__Action item__
Every single entry should be printed exactly.

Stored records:

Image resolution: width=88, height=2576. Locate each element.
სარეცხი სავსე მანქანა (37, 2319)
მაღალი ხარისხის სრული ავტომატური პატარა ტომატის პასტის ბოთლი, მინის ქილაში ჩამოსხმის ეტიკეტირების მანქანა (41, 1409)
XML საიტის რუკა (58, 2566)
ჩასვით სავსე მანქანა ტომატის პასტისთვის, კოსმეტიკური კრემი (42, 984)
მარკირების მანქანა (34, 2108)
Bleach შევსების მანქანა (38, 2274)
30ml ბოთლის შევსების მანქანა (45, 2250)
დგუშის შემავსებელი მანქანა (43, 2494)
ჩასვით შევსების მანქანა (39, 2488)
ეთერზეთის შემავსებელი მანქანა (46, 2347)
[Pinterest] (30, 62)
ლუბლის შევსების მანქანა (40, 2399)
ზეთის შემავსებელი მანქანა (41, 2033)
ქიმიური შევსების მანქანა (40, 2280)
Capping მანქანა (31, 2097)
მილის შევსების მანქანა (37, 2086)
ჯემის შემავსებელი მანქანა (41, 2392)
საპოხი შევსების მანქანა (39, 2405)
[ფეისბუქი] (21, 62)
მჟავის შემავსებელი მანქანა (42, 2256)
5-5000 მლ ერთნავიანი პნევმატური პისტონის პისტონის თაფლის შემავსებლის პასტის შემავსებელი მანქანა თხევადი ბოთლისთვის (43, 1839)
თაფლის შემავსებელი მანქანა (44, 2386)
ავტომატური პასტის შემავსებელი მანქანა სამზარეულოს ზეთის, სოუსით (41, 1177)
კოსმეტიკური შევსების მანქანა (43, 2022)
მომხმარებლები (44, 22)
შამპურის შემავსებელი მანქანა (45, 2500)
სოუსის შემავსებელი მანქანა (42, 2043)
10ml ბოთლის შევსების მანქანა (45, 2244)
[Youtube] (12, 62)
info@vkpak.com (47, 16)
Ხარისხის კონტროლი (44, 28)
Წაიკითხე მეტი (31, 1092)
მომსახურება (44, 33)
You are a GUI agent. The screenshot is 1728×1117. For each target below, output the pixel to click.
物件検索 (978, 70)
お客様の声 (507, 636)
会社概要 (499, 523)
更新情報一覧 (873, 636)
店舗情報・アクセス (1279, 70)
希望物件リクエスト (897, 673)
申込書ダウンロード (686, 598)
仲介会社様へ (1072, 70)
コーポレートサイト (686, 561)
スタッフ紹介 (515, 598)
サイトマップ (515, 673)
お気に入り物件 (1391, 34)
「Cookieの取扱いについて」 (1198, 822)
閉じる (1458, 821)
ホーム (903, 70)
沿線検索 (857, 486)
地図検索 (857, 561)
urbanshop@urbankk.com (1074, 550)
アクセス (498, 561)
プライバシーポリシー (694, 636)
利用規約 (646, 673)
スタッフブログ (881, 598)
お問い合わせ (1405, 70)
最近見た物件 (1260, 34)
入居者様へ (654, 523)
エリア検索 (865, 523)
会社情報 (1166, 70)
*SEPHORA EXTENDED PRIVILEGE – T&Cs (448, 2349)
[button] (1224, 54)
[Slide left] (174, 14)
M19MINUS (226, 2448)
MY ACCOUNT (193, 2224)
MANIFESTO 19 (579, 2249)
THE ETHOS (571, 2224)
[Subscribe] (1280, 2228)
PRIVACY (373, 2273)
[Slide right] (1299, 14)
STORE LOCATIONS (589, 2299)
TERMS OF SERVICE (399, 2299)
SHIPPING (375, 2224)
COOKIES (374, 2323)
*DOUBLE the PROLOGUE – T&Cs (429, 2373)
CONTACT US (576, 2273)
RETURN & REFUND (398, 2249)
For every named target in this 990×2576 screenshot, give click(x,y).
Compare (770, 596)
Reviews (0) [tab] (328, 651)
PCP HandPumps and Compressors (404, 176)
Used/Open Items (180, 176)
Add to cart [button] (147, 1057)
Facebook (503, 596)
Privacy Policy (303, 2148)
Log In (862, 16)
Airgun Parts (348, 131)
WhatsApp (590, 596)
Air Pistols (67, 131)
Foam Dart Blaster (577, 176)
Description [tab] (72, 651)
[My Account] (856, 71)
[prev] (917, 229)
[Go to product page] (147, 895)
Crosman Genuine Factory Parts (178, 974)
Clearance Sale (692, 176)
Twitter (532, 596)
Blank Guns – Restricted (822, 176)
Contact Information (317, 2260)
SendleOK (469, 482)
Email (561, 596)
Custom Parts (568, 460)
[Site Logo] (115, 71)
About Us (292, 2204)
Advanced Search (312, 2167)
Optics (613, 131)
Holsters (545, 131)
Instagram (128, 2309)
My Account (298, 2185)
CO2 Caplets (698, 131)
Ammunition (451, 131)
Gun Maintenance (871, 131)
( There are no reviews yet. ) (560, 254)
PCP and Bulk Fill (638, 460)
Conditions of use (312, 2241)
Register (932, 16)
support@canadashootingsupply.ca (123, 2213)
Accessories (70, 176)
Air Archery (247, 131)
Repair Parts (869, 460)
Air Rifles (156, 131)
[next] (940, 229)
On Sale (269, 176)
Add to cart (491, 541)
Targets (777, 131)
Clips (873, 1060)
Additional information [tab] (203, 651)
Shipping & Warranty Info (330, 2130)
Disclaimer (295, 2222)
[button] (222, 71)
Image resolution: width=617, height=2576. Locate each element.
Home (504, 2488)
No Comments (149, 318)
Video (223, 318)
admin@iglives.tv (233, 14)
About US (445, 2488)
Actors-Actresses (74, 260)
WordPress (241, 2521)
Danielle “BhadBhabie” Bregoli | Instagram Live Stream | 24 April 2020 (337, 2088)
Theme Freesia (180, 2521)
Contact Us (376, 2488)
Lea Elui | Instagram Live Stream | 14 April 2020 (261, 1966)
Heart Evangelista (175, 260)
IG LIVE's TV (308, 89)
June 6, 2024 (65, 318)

__Answer section__
Image resolution: width=88, height=2576. Locate each element.
სარეცხი სავსე მანქანა (37, 2319)
მაღალი ხარისხის სრული ავტომატური პატარა ტომატის პასტის ბოთლი, მინის ქილაში ჩამოსხმის ეტიკეტირების მანქანა (41, 1409)
XML საიტის რუკა (58, 2566)
ჩასვით სავსე მანქანა ტომატის პასტისთვის, კოსმეტიკური კრემი (42, 984)
მარკირების მანქანა (34, 2108)
Bleach შევსების მანქანა (38, 2274)
30ml ბოთლის შევსების მანქანა (45, 2250)
დგუშის შემავსებელი მანქანა (43, 2494)
ჩასვით შევსების მანქანა (39, 2488)
ეთერზეთის შემავსებელი მანქანა (46, 2347)
[Pinterest] (30, 62)
ლუბლის შევსების მანქანა (40, 2399)
ზეთის შემავსებელი მანქანა (41, 2033)
ქიმიური შევსების მანქანა (40, 2280)
Capping მანქანა (31, 2097)
მილის შევსების მანქანა (37, 2086)
ჯემის შემავსებელი მანქანა (41, 2392)
საპოხი შევსების მანქანა (39, 2405)
[ფეისბუქი] (21, 62)
მჟავის შემავსებელი მანქანა (42, 2256)
5-5000 მლ ერთნავიანი პნევმატური პისტონის პისტონის თაფლის შემავსებლის პასტის შემავსებელი მანქანა თხევადი ბოთლისთვის (43, 1839)
თაფლის შემავსებელი მანქანა (44, 2386)
ავტომატური პასტის შემავსებელი მანქანა სამზარეულოს ზეთის, სოუსით (41, 1177)
კოსმეტიკური შევსების მანქანა (43, 2022)
მომხმარებლები (44, 22)
შამპურის შემავსებელი მანქანა (45, 2500)
სოუსის შემავსებელი მანქანა (42, 2043)
10ml ბოთლის შევსების მანქანა (45, 2244)
[Youtube] (12, 62)
info@vkpak.com (47, 16)
Ხარისხის კონტროლი (44, 28)
Წაიკითხე მეტი (31, 1092)
მომსახურება (44, 33)
You are a GUI agent. The screenshot is 1728×1117. For each target below, output the pixel to click.
物件検索 (978, 70)
お客様の声 (507, 636)
会社概要 (499, 523)
更新情報一覧 (873, 636)
店舗情報・アクセス (1279, 70)
希望物件リクエスト (897, 673)
申込書ダウンロード (686, 598)
仲介会社様へ (1072, 70)
コーポレートサイト (686, 561)
スタッフ紹介 (515, 598)
サイトマップ (515, 673)
お気に入り物件 (1391, 34)
「Cookieの取扱いについて」 (1198, 822)
閉じる (1458, 821)
ホーム (903, 70)
沿線検索 (857, 486)
地図検索 (857, 561)
urbanshop@urbankk.com (1074, 550)
アクセス (498, 561)
プライバシーポリシー (694, 636)
利用規約 (646, 673)
スタッフブログ (881, 598)
お問い合わせ (1405, 70)
最近見た物件 (1260, 34)
入居者様へ (654, 523)
エリア検索 (865, 523)
会社情報 (1166, 70)
*SEPHORA EXTENDED PRIVILEGE – T&Cs (448, 2349)
[button] (1224, 54)
[Slide left] (174, 14)
M19MINUS (226, 2448)
MY ACCOUNT (193, 2224)
MANIFESTO 19 (579, 2249)
THE ETHOS (571, 2224)
[Subscribe] (1280, 2228)
PRIVACY (373, 2273)
[Slide right] (1299, 14)
STORE LOCATIONS (589, 2299)
TERMS OF SERVICE (399, 2299)
SHIPPING (375, 2224)
COOKIES (374, 2323)
*DOUBLE the PROLOGUE – T&Cs (429, 2373)
CONTACT US (576, 2273)
RETURN & REFUND (398, 2249)
For every named target in this 990×2576 screenshot, give click(x,y).
Compare (770, 596)
Reviews (0) [tab] (328, 651)
PCP HandPumps and Compressors (404, 176)
Used/Open Items (180, 176)
Add to cart [button] (147, 1057)
Facebook (503, 596)
Privacy Policy (303, 2148)
Log In (862, 16)
Airgun Parts (348, 131)
WhatsApp (590, 596)
Air Pistols (67, 131)
Foam Dart Blaster (577, 176)
Description [tab] (72, 651)
[My Account] (856, 71)
[prev] (917, 229)
[Go to product page] (147, 895)
Crosman Genuine Factory Parts (178, 974)
Clearance Sale (692, 176)
Twitter (532, 596)
Blank Guns – Restricted (822, 176)
Contact Information (317, 2260)
SendleOK (469, 482)
Email (561, 596)
Custom Parts (568, 460)
[Site Logo] (115, 71)
About Us (292, 2204)
Advanced Search (312, 2167)
Optics (613, 131)
Holsters (545, 131)
Instagram (128, 2309)
My Account (298, 2185)
CO2 Caplets (698, 131)
Ammunition (451, 131)
Gun Maintenance (871, 131)
( There are no reviews yet. ) (560, 254)
PCP and Bulk Fill (638, 460)
Conditions of use (312, 2241)
Register (932, 16)
support@canadashootingsupply.ca (123, 2213)
Accessories (70, 176)
Air Archery (247, 131)
Repair Parts (869, 460)
Air Rifles (156, 131)
[next] (940, 229)
On Sale (269, 176)
Add to cart (491, 541)
Targets (777, 131)
Clips (873, 1060)
Additional information [tab] (203, 651)
Shipping & Warranty Info (330, 2130)
Disclaimer (295, 2222)
[button] (222, 71)
Image resolution: width=617, height=2576. Locate each element.
Home (504, 2488)
No Comments (149, 318)
Video (223, 318)
admin@iglives.tv (233, 14)
About US (445, 2488)
Actors-Actresses (74, 260)
WordPress (241, 2521)
Danielle “BhadBhabie” Bregoli | Instagram Live Stream | 24 April 2020 (337, 2088)
Theme Freesia (180, 2521)
Contact Us (376, 2488)
Lea Elui | Instagram Live Stream | 14 April 2020 (261, 1966)
Heart Evangelista (175, 260)
IG LIVE's TV (308, 89)
June 6, 2024 (65, 318)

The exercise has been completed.